During the two months of negotiation, Microsoft Corp. was forced to raise their offer for LinkedIn Corp. by 22% or approximately $5 billion due to persistent bidding from Inc. This information was provided by a person with knowledge of the matter and also revealed through a regulatory filing made by the social network. Ultimately, the software giant agreed to purchase LinkedIn for $26 billion last month or roughly $196 per share in cash. This was about 50% premium over the stock price of LinkedIn before the deal was announced.

On Friday, a filing by LinkedIn with the Securities and Exchange Commission disclosed that a nonbinding indication of interest had been submitted by Microsoft on May 4th for acquiring LinkedIn for $160 per share in cash. Nine days before, another company dubbed as ‘Party A’ by LinkedIn had also submitted their own nonbinding indication of interest for buying the company for $160 to $165 per share in a combination of stock and cash. It had been previously reported by numerous publications that the other bidder had been Salesforce. Sources familiar with the matter confirmed that Party A was indeed Salesforce. Due to their bid, Microsoft was pressurized to give its offer a boost a number of times.

Salesforce continues to push its bid even after LinkedIn had agreed to an arrangement of negotiating exclusively with Microsoft. The company’s stock price climbed, which meant that the value of the offer also grew and LinkedIn was able to pressurize Microsoft into raising their bid. It was also disclosed by the social network that a third party dubbed as ‘Party B’ had also entered a confidentiality agreement for buying the company after its heads met with LinkedIn’s chairman and controlling shareholder Reid Hoffman and its Chief Executive, Jeff Weiner. As the bids began rolling in during May, Party B chose to withdraw without making an offer and said that they were interested in teaming up with the social network.

Initial offers were submitted by Microsoft and Salesforce on May 6th and LinkedIn formed both bidders that it would enter into exclusive negotiation with the one who raised their offer to $200 per share.
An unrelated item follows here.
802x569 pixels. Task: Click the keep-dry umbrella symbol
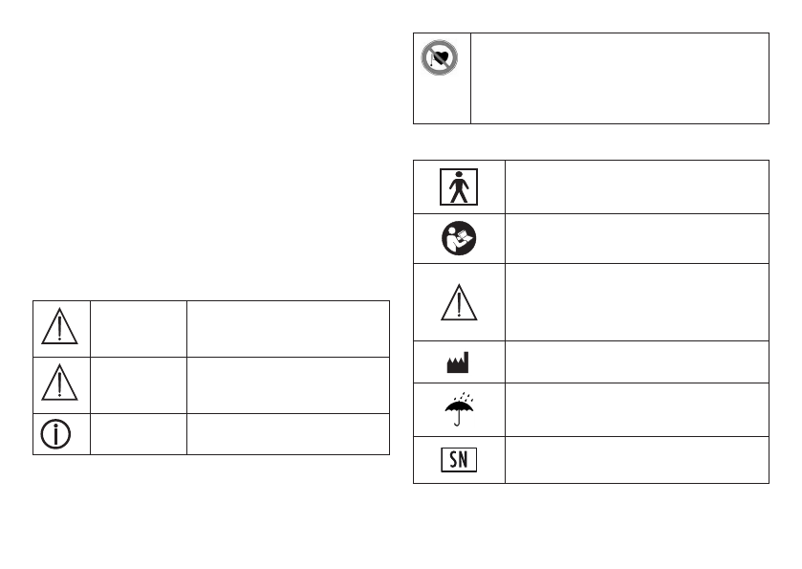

Both companies didn’t budge, which led to a bidding war that forced the software giant to keep pace with the steadily climbing sales price of LinkedIn. Ultimately, it led to the generous winning offer by Microsoft. Three days later, Mr. Hoffman met with Microsoft’s company director and co-founder Bill Gates.

According to the filing, the pair discussed the potential benefits to Microsoft through the acquisition of LinkedIn. They also talked about the potential involvement of Mr. Hoffman after the acquisition, which also included the possibility of him serving as one of the board of directors at Microsoft. Salesforce also raised its offer to $171 per share in stock and cash in the same week whereas Microsoft went as high as $172 per share in cash. Both companies said that they were not interested in participating in an auction and wanted LinkedIn to go for an acceptable price.